OK, I found that the existing code had effectively been using, as the internal canonical name, names with all dashes and underscores removed. That results in a conformance violation, because it means that, for example, we would treat the string ut-f8 (invalid as an encoding name) the same as utf-8 or utf8.

So with 92275d9, I’ve updated the checking to conform to exactly what the Encoding spec requires — which is to do an exact comparison of the lower-cased input string to the set of labels in https://encoding.spec.whatwg.org/#names-and-labels

sideshowbarker commented 4 years ago

OK, I’ve now pushed a large number of commits to this branch that together make the parser’s handling of encodings conformant with current requirements in the Encoding spec and HTML spec.
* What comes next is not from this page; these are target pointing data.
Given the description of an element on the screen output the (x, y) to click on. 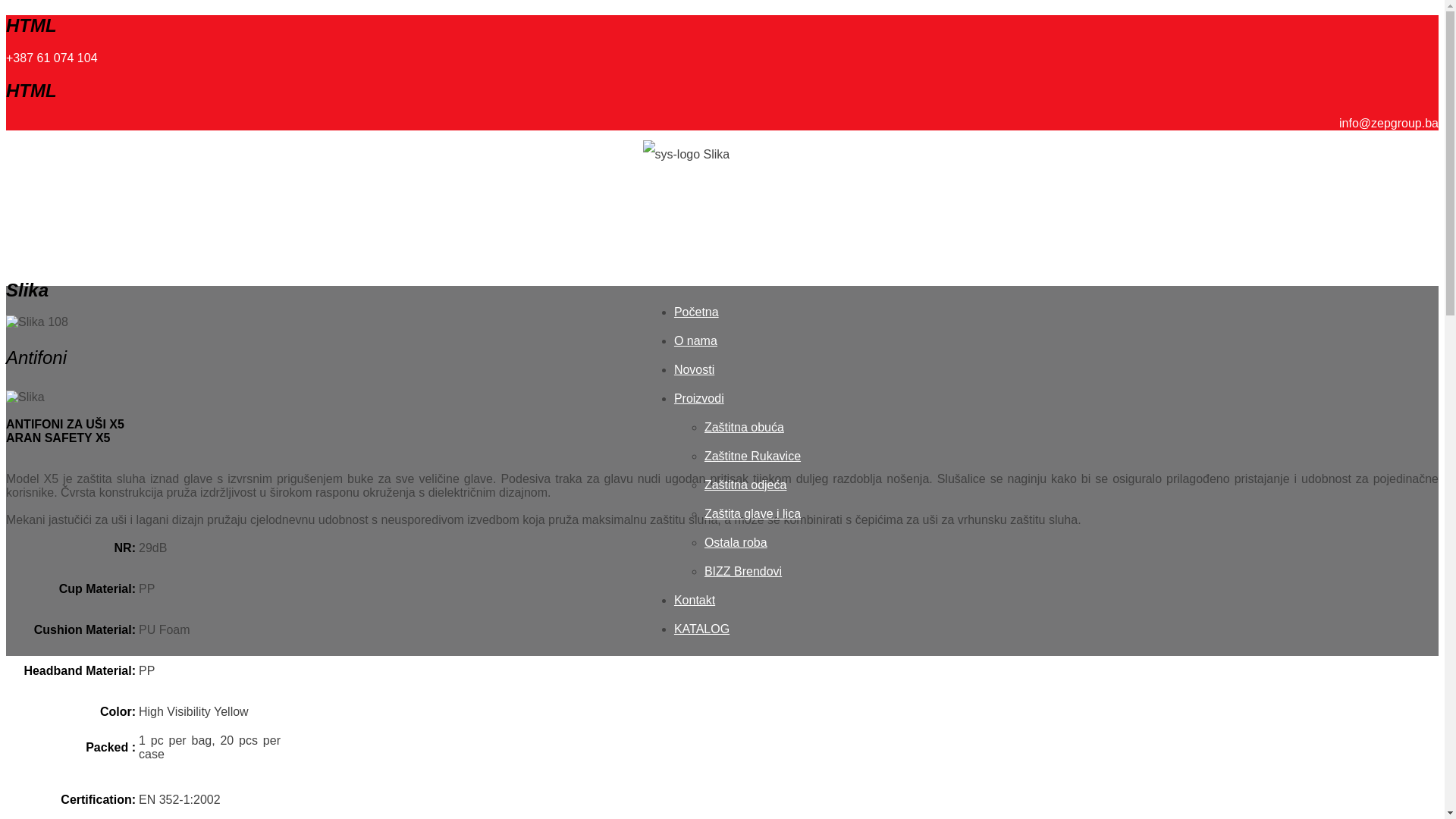
Ostala roba Element type: text (735, 542)
Kontakt Element type: text (694, 599)
Novosti Element type: text (694, 369)
O nama Element type: text (695, 340)
BIZZ Brendovi Element type: text (742, 570)
Proizvodi Element type: text (699, 398)
KATALOG Element type: text (701, 628)
Given the description of an element on the screen output the (x, y) to click on. 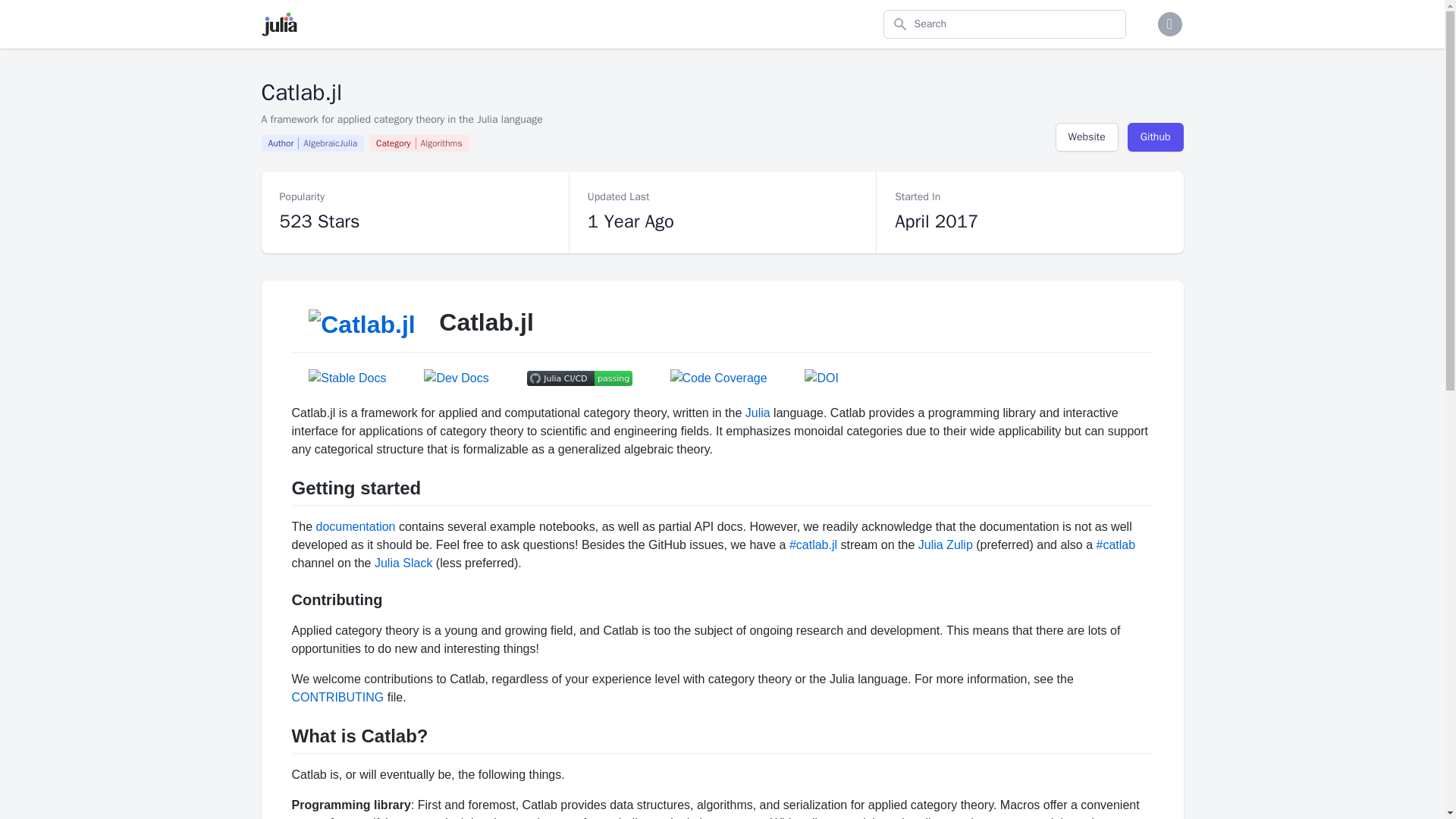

The key changes are the following:

81c40ef Conform MetaSniffer "x-user-defined" handling f9b3796 Sync w/ “Changing the encoding while parsing” algo ceb9fe3 Drop UTF-32 & “UTF-16”; use UTF-16BE and UTF-16LE 9d2d39d Drop Encoding.toAsciiLowerCase; use toLowerCase() beb060b Conform encoding-label matching to Encoding spec 8c62d2d Conform supported encodings to Encoding spec 5cfabbe Drop superseded encoding-checking code 343d86f Drop “actual HTML encoding”-related code 03954fb Drop/replace “is ASCII superset”-checking code

The branch also includes some related minor changes to get things working smoothly.

I broke the changes out into separate commits in order to facilitate easier review.

So in reviewing this, you probably want to be starting from the https://github.com/validator/htmlparser/pull/48/commits view rather than the https://github.com/validator/htmlparser/pull/48/files view.

sideshowbarker commented 4 years ago

OK, I’m now a bit embarrassed to admit: it hadn’t dawned on me until now that the changes to the Encoding class in this patch are completely superseded by the code in the encodings branch of the repo.

So I’m now wondering whether we should just not spend any more time at all on this patch but instead try to get the code on the encodings branch finished and ready to merge to the main branch and to release.

I’m certainly willing to put time into helping with that.

carlosame commented 4 years ago

get the code on the encodings branch finished and ready to merge

My understanding was that encodings is an archive branch kept for reference, not initially intended for merging back. Perhaps I'm missing something.